What to work on: Swap every instance of "Locate an element on the screen" with "Point to an element on the screen" in the lines below, and write out all of the lines again with nothing else altered.

____

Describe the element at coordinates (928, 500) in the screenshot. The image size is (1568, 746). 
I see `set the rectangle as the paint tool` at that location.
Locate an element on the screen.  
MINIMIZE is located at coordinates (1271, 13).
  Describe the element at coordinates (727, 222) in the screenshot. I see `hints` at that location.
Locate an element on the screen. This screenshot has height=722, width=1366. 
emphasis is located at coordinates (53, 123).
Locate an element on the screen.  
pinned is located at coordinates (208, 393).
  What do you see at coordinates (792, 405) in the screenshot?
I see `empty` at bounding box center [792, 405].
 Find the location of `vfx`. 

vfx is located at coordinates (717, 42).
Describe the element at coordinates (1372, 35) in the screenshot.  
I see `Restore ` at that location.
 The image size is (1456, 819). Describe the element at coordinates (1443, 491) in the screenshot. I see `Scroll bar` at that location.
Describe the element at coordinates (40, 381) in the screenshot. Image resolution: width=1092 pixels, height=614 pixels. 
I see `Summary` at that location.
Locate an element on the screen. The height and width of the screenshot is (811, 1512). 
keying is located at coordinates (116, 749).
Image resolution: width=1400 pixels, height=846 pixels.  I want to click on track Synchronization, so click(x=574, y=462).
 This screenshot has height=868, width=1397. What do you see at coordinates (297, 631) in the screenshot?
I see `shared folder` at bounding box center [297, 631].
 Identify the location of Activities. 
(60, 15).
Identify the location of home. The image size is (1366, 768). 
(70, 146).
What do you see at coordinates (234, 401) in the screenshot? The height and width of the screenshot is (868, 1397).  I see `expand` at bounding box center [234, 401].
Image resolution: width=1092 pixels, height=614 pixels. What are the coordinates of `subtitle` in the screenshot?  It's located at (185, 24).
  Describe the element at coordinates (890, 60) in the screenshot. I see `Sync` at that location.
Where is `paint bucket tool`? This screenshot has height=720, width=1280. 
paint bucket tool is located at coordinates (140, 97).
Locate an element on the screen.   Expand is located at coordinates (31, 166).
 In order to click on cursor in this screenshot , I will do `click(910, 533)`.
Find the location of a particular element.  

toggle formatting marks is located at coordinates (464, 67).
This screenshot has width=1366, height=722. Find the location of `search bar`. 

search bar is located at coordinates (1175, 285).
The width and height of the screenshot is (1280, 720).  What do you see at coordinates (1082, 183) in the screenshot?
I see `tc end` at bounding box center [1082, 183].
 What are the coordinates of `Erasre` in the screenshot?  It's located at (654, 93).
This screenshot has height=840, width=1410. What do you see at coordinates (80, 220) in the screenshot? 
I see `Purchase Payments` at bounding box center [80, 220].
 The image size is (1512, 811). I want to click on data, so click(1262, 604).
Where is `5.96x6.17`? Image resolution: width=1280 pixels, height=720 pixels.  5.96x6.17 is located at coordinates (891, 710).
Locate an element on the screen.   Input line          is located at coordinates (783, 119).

____

Exercise result:
Describe the element at coordinates (928, 500) in the screenshot. The image size is (1568, 746). 
I see `set the rectangle as the paint tool` at that location.
Point to an element on the screen.  
MINIMIZE is located at coordinates (1271, 13).
  Describe the element at coordinates (727, 222) in the screenshot. I see `hints` at that location.
Point to an element on the screen. This screenshot has height=722, width=1366. 
emphasis is located at coordinates (53, 123).
Point to an element on the screen.  
pinned is located at coordinates (208, 393).
  What do you see at coordinates (792, 405) in the screenshot?
I see `empty` at bounding box center [792, 405].
 Find the location of `vfx`. 

vfx is located at coordinates (717, 42).
Describe the element at coordinates (1372, 35) in the screenshot.  
I see `Restore ` at that location.
 The image size is (1456, 819). Describe the element at coordinates (1443, 491) in the screenshot. I see `Scroll bar` at that location.
Describe the element at coordinates (40, 381) in the screenshot. Image resolution: width=1092 pixels, height=614 pixels. 
I see `Summary` at that location.
Point to an element on the screen. The height and width of the screenshot is (811, 1512). 
keying is located at coordinates (116, 749).
Image resolution: width=1400 pixels, height=846 pixels.  I want to click on track Synchronization, so click(x=574, y=462).
 This screenshot has height=868, width=1397. What do you see at coordinates (297, 631) in the screenshot?
I see `shared folder` at bounding box center [297, 631].
 Identify the location of Activities. 
(60, 15).
Identify the location of home. The image size is (1366, 768). 
(70, 146).
What do you see at coordinates (234, 401) in the screenshot? The height and width of the screenshot is (868, 1397).  I see `expand` at bounding box center [234, 401].
Image resolution: width=1092 pixels, height=614 pixels. What are the coordinates of `subtitle` in the screenshot?  It's located at (185, 24).
  Describe the element at coordinates (890, 60) in the screenshot. I see `Sync` at that location.
Where is `paint bucket tool`? This screenshot has height=720, width=1280. 
paint bucket tool is located at coordinates (140, 97).
Point to an element on the screen.   Expand is located at coordinates (31, 166).
 In order to click on cursor in this screenshot , I will do `click(910, 533)`.
Find the location of a particular element.  

toggle formatting marks is located at coordinates (464, 67).
This screenshot has width=1366, height=722. Find the location of `search bar`. 

search bar is located at coordinates (1175, 285).
The width and height of the screenshot is (1280, 720).  What do you see at coordinates (1082, 183) in the screenshot?
I see `tc end` at bounding box center [1082, 183].
 What are the coordinates of `Erasre` in the screenshot?  It's located at (654, 93).
This screenshot has height=840, width=1410. What do you see at coordinates (80, 220) in the screenshot? 
I see `Purchase Payments` at bounding box center [80, 220].
 The image size is (1512, 811). I want to click on data, so click(1262, 604).
Where is `5.96x6.17`? Image resolution: width=1280 pixels, height=720 pixels.  5.96x6.17 is located at coordinates (891, 710).
Point to an element on the screen.   Input line          is located at coordinates (783, 119).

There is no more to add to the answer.